Posted to: Crime Environment

By TIM McGLONE
The Virginian-Pilot

NORFOLK - Roommates often get into squabbles. But Philip Bent took his frustrations to a heightened level, according to the FBI.

Bent is accused of calling authorities to report that his ex-roommate was a member of a violent gang planning to blow up Navy ships.

The FBI says it was all a lie, the result of Bent's own plot to settle a score.

Bent was charged with making false statements to a federal agency, a felony that carries a penalty of up to five years in prison. He is scheduled to appear in U.S. District Court in Norfolk on Tuesday, said Assistant U.S. Attorney Alan M. Salsbury.

Bent, 27, of Scarsdale, N.Y., was arrested in New York this week and released on $10,000 bond. He could not be located for comment, and his attorney did not return a call seeking comment.

According to a criminal affidavit filed by Salsbury and unsealed Thursday, Bent had been a roommate of Yhoshua Ben Yisrael, a student at Old Dominion University. Yisrael's birth name is Joshua Francis Celestin.

For reasons that have not been made public, the two had a falling-out and Bent moved out of their residence near ODU and back to New York.

In January and February 2005, Norfolk police received three anonymous phone calls from someone claiming that a black supremacist group called the Black Israelites were plotting to sabotage Navy ships in the area.

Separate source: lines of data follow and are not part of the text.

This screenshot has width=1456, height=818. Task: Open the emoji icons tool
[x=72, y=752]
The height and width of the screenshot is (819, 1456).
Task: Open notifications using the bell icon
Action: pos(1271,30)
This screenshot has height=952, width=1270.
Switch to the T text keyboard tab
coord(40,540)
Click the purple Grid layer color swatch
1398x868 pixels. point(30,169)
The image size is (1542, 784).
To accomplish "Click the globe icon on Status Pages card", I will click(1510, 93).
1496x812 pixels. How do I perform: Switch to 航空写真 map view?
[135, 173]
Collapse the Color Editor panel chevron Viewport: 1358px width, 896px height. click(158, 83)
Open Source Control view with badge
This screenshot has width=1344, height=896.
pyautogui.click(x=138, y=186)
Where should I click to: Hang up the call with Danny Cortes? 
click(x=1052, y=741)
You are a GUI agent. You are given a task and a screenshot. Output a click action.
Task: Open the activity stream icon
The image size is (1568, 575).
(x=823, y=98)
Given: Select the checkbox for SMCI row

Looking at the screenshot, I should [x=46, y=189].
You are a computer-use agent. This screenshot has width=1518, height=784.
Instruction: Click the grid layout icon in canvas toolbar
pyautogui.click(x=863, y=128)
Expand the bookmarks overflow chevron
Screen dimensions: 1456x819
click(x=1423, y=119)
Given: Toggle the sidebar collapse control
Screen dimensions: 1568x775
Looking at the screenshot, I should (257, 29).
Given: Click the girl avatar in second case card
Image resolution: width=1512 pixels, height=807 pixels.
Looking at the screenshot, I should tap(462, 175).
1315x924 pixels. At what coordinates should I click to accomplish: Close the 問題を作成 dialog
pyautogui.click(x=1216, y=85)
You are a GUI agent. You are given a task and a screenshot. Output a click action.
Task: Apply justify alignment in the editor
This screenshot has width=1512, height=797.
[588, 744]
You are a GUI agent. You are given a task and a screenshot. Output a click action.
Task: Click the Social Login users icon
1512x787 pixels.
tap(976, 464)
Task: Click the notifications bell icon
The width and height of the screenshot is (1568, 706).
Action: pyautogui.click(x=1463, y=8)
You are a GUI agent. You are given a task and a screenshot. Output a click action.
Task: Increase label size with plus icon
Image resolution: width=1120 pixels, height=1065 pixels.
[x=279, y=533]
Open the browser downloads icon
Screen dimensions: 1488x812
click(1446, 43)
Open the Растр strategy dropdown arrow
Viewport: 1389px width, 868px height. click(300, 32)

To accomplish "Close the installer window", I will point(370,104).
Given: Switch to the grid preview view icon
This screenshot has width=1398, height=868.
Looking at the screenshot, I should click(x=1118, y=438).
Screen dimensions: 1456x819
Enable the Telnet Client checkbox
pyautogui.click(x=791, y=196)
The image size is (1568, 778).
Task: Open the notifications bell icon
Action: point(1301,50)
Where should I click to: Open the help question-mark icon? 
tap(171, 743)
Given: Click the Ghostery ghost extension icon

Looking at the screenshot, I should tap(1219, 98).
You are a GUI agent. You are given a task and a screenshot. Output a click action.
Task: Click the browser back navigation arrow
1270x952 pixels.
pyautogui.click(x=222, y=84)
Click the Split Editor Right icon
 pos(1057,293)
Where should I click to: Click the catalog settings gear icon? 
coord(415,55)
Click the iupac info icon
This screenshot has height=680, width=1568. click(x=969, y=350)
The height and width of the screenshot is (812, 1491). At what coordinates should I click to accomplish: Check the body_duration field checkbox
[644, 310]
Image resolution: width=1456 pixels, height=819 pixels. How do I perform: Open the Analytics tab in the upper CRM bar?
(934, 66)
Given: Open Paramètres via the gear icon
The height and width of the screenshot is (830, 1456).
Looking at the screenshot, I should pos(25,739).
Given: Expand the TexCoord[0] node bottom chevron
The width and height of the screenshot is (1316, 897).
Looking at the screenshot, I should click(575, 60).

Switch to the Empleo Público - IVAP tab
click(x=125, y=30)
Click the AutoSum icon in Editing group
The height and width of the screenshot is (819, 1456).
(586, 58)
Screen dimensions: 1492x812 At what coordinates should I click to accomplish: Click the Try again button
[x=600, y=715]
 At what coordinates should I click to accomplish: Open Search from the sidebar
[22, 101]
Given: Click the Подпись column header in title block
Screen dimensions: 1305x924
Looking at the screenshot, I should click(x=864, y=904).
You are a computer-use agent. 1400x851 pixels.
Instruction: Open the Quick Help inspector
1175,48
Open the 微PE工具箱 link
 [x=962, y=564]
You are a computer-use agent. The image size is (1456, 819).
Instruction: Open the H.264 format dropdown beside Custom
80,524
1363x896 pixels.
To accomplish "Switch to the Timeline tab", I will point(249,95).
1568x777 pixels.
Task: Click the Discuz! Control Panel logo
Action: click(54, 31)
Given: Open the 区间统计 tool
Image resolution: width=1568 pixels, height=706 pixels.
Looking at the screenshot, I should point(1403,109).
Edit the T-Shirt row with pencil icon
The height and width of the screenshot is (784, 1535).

The caller said Yisrael was the leader of the Black Israelites in Norfolk and that the group meets Saturday mornings at a local library. According to the affidavit, the caller said the group was planning to blow up the Wisconsin battleship in the spring of 2005 to retaliate against whites for their unjust treatment of blacks.

Norfolk police determined that the caller gave a phony name and address, and they did not pursue the case further.

In March of this year, the FBI received similar threatening phone calls and the case was turned over to the Joint Terrorism Task Force.

Agents contacted Yisrael and he denied being affiliated with the Black Israelites or making any terrorist plots. He took a polygraph test, which showed no deception, according to the affidavit.

Yisrael listened to audio recordings of the calls to the authorities and he identified Bent as the caller, the affidavit says. Scarsdale police interviewed Bent in June, and he confessed in a six-page statement, the court record says.

Black Israelites, or Black Hebrew Israelites, is a religious sect with groups in the United States and in Israel. They believe they are descendants of one of the lost tribes of Israel. Members are known to preach white hate messages in New York's Times Square, but the group is not generally known to be violent.

"The investigation did not reveal the presence of the group Black Israelites in the Norfolk area," Phil Mann, an FBI spokesman, said Thursday.